Task statement: Keeping every character as it is, transcribe the entries below.

+ + + + + + +

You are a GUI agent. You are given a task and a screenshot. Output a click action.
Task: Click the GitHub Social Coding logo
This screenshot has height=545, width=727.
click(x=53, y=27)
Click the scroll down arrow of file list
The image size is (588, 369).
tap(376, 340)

+ + + + + + +

Response to this exercise:
You are a GUI agent. You are given a task and a screenshot. Output a click action.
Task: Click the GitHub Social Coding logo
This screenshot has height=545, width=727.
click(x=53, y=27)
Click the scroll down arrow of file list
The image size is (588, 369).
tap(376, 340)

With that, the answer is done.